A paltry 19% of organisations in South Africa have the ‘Mature’ level of readiness needed to be resilient against today’s modern cybersecurity risks.

This is according to Cisco’s first Cybersecurity Readiness Index, developed against the backdrop of a post-Covid, hybrid world, where users and data must be secured wherever work gets done. The report highlights where businesses are doing well and where cybersecurity readiness gaps will widen if global business and security leaders don’t take action.

Organisations have moved from an operating model that was largely static – where people operated from single devices from one location, connecting to a static network – to a hybrid world in which they increasingly operate from multiple devices in multiple locations, connect to multiple networks, access applications in the cloud and on the go, and generate enormous amount of data.

This presents new and unique cybersecurity challenges for companies.

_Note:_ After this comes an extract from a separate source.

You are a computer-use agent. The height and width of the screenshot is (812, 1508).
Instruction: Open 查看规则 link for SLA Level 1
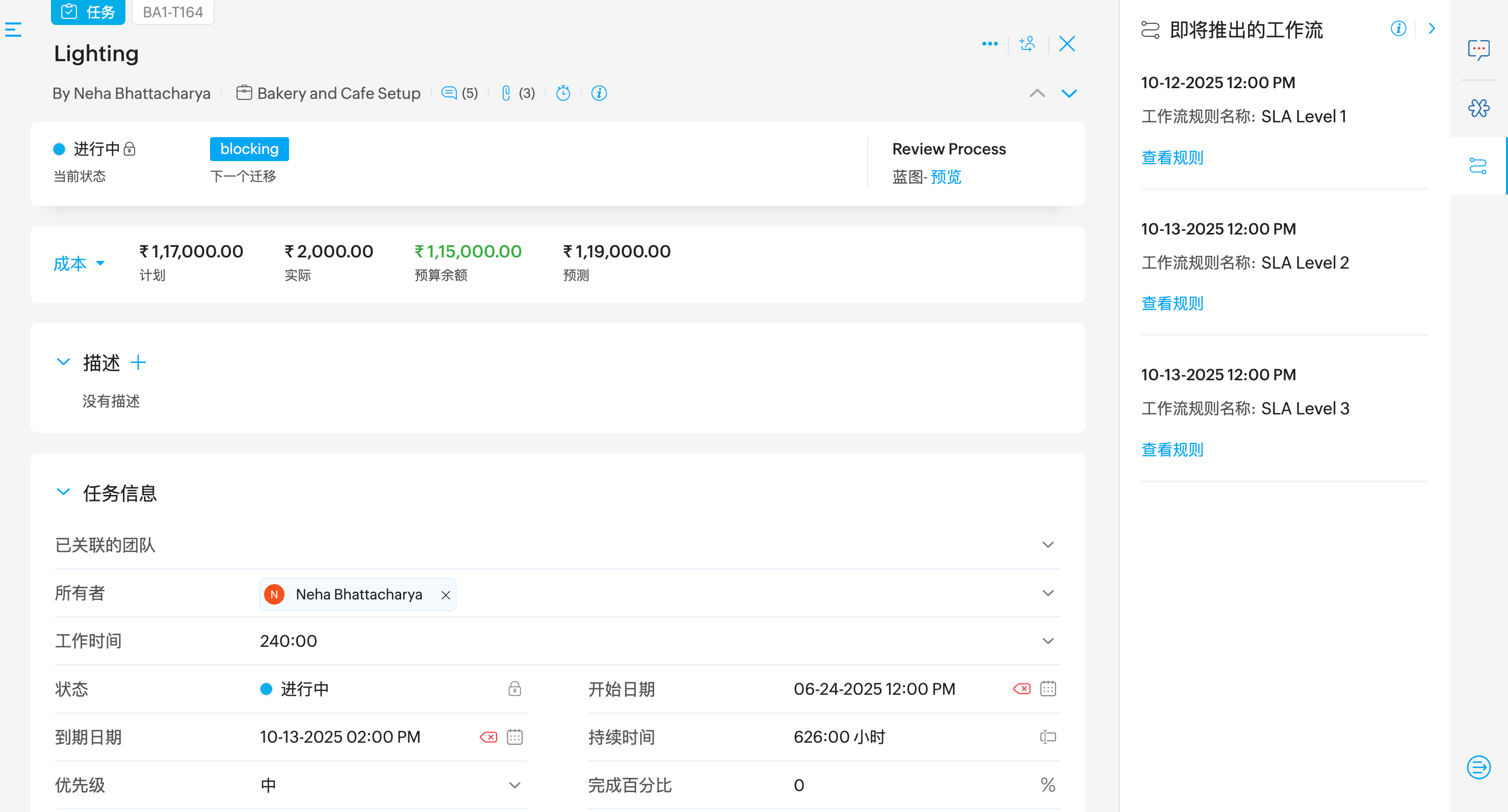point(1172,158)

Alongside the stark finding that only 19% of companies in South Africa are at the Mature stage, 52% of companies fall into the Beginner (8%) or Formative (44%) stages. While organisations in South Africa are faring better than the global average (15% of companies in the Mature stage), the number is still very low, given the risks.

This readiness gap is telling, not least because 65% of respondents said they expect a cybersecurity incident to disrupt their business in the next 12 to 24 months. The cost of being unprepared can be substantial, as 57% of respondents said they had a cybersecurity incident in the last 12 months and 17% of those affected said it cost them at least $500 000.

“The move to a hybrid world has fundamentally changed the landscape for companies and created even greater cybersecurity complexity. Organisations must stop approaching defense with a mix of point tools and instead, consider integrated platforms to achieve security resilience while reducing complexity,” says Jeetu Patel, executive vice-president and GM: security and collaboration at Cisco. “Only then will businesses be able to close the cybersecurity readiness gap.”

Business leaders must establish a baseline of ‘readiness’ across the five security pillars to build secure and resilient organisations. This need is especially critical given that 78% of the respondents plan to increase their security budgets by at least 10% over the next 12 months. By establishing a base, organisations can build on their strengths and prioritise the areas where they need more maturity and improve their resilience.

“With highly distributed teams and devices leading to a rapidly expanding attack surface, achieving security resilience must remain a top priority. Cisco’s Cybersecurity Readiness Index provides a clear picture of what businesses have been doing to protect their operations across South Africa and, more importantly, what steps still need to be taken to deliver secure, seamless online environments,” says Conrad Steyn, chief technology officer and head of engineering at Cisco Sub-Saharan Africa.

The Index found readiness across the five key pillars as follows:

* Identity: Progress is needed here as 62% of organisations are in the Beginner or Formative stages.

* Devices: This has the highest percentage of companies in the Mature stage at 44%.

* Network Security: Companies are lagging on this front with 53% of organisations in the Beginner or Formative stages.

* Application Workloads: This is the pillar where companies are the least prepared, with 59% of organisations in the Beginner or Formative stages.

* Data: This has the second-highest number of companies in the Mature stage (27%).

Titled, Cisco Cybersecurity Readiness Index: Resilience in a Hybrid World, the report measures the readiness of companies to maintain cybersecurity resilience against modern threats. These measures cover five core pillars that form the baseline of required defences: identity, devices, network, application workloads, and data, and encompasses 19 different solutions within the pillars.

Conducted by an independent third-party, the double-blind survey asked 6 700 private sector cybersecurity leaders across 27 markets to indicate which of these solutions they had deployed and the stage of deployment. Companies were then classified into four stages of increasing readiness: Beginner, Formative, Progressive and Mature.